* **Text excerpt**
---

The importance of reading long, difficult, serious books
I’m finally taking the plunge and getting an e-book reader, either a Sony Reader or a Kindle. My birthday is next month and I’m asking my family to contribute funds toward the cause. On a regular basis I read so very many things in electronic format, both for my professional writing activities and for my personal daily diet of articles, essays, blog posts, etc., that the ability to unchain myself from the laptop and do some of this reading in a more user-friendly format — nicer on the eye, more accessible in the moment (sitting in a doctor’s waiting room, for example); in a more traditional book-ish manner, that is — will be a blessing of biblical proportions.
That said, I still agree so very passionately with the following words from law professor and best-selling author Stephen L. Carter, whose full essay you really must read (see the link after the excerpt):
Books are essential to democracy. Not literacy, although literacy is important. Not reading, although reading is wonderful. But books themselves, the actual physical volumes on the shelves of libraries and stores and homes, send a message through their very existence. In a world in which most things seem ephemeral, books imply permanence: that there exist ideas and thoughts of sufficient weight that they are worth preserving in a physical form that is expensive to produce and takes up space. And a book, once out there, cannot be recalled. The author who changes his mind cannot just take down the page.

---

* **Information shown**
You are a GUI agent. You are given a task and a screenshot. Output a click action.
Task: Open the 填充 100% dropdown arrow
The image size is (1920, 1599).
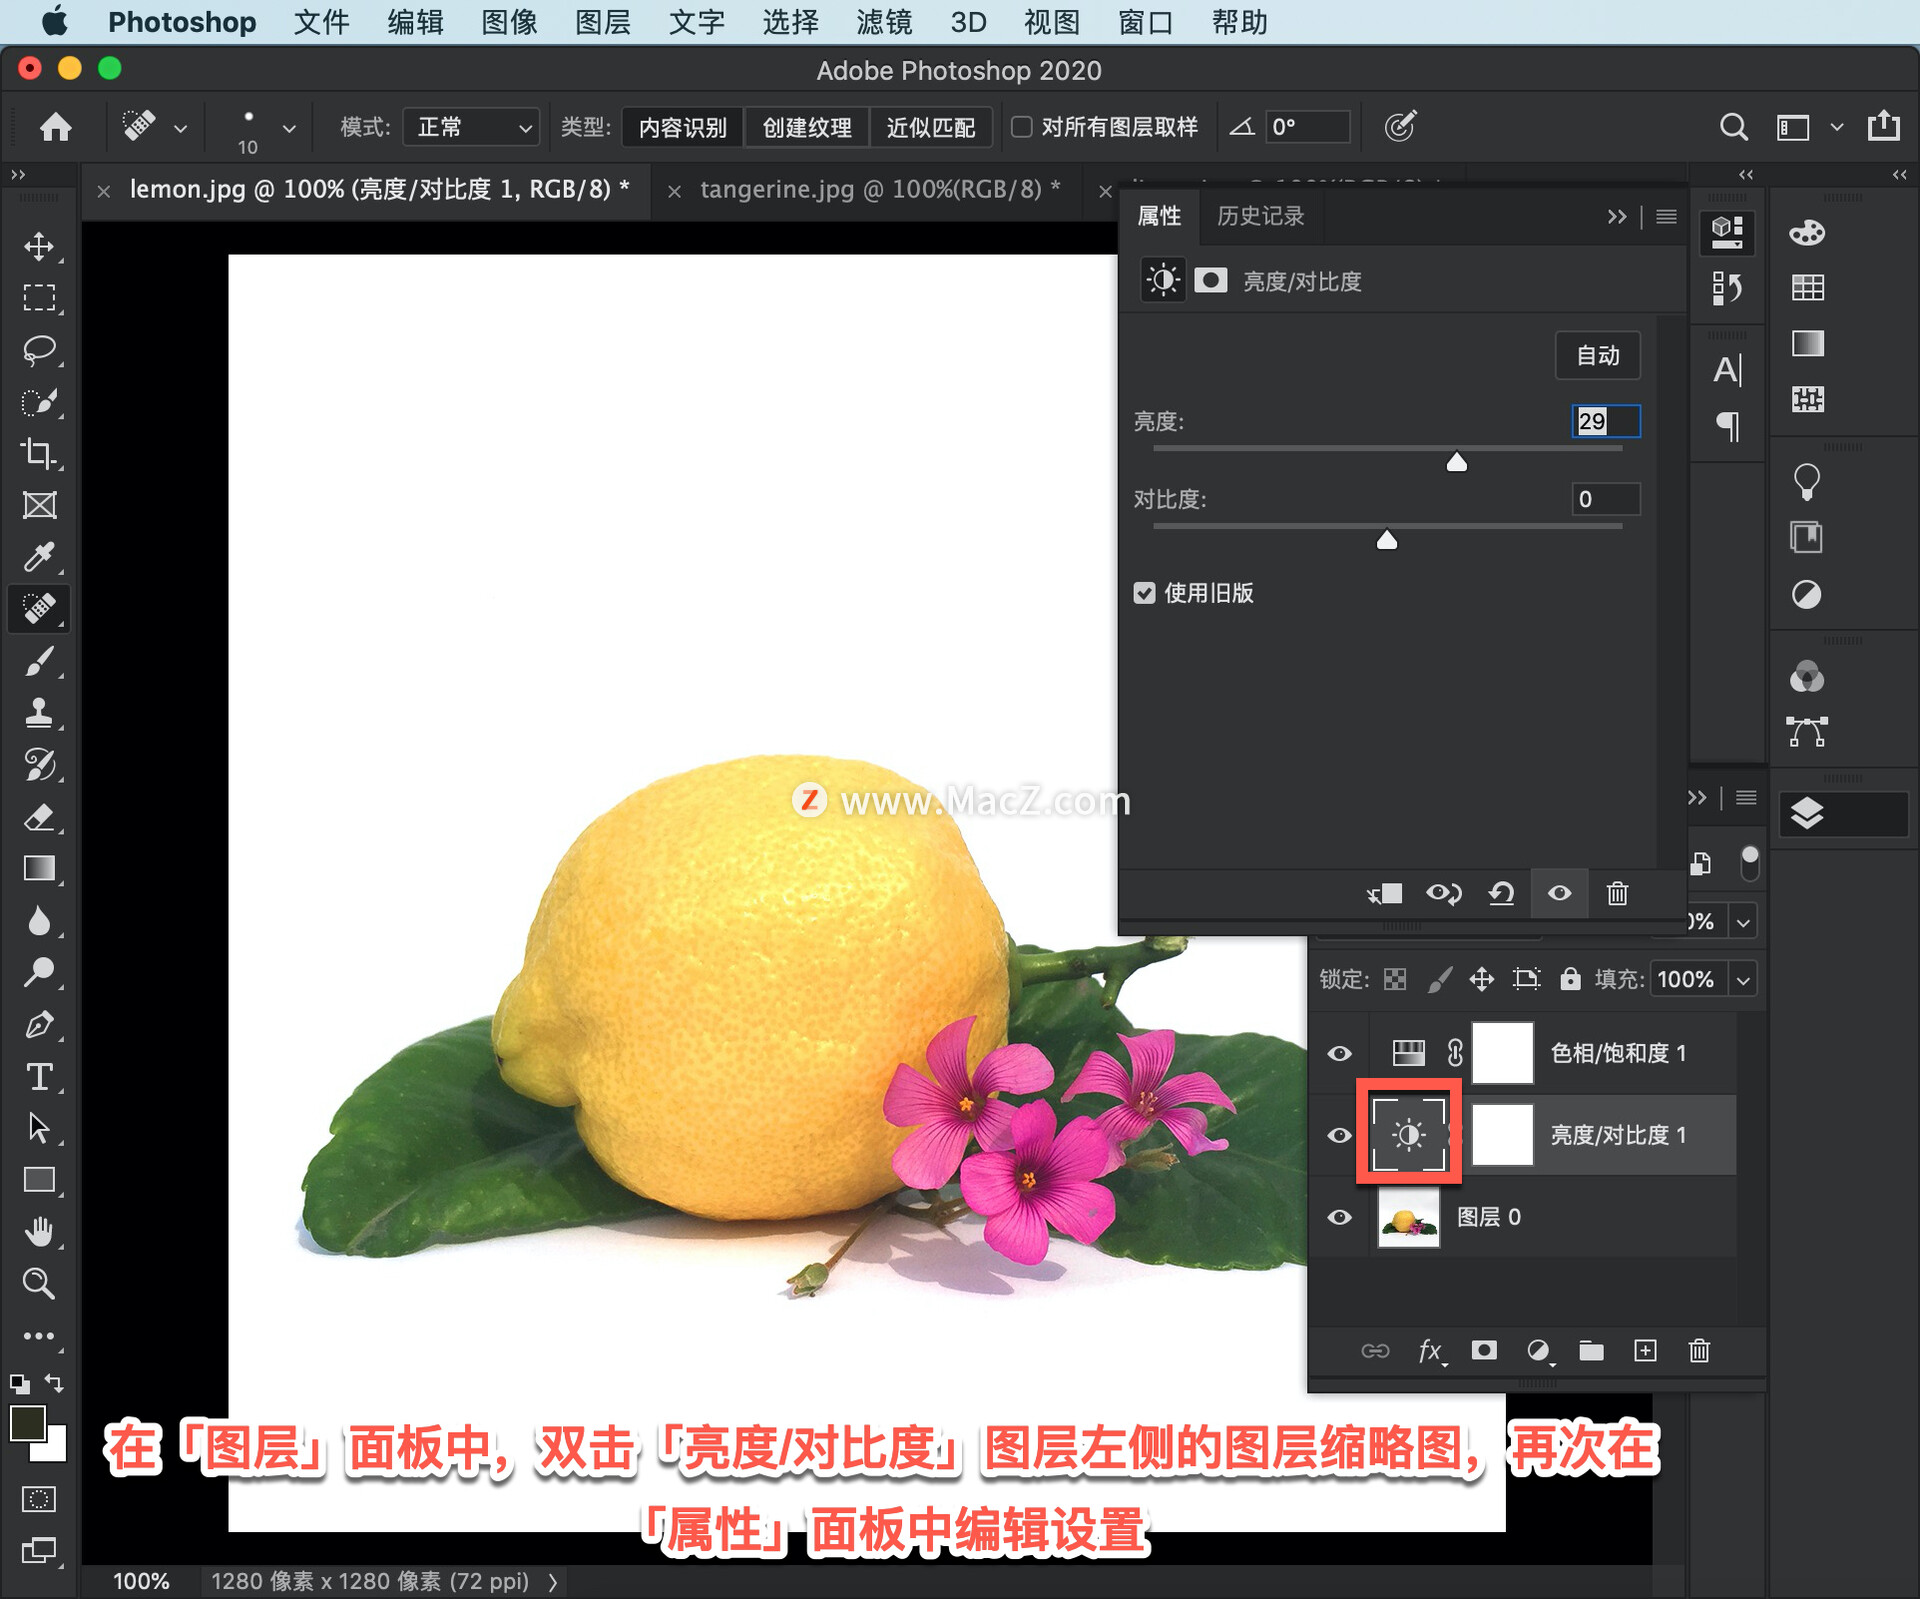1743,980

---

In the text about reading long, difficult books, which two e-book readers is the writer choosing between?

* **Task result**
A Sony Reader or a Kindle.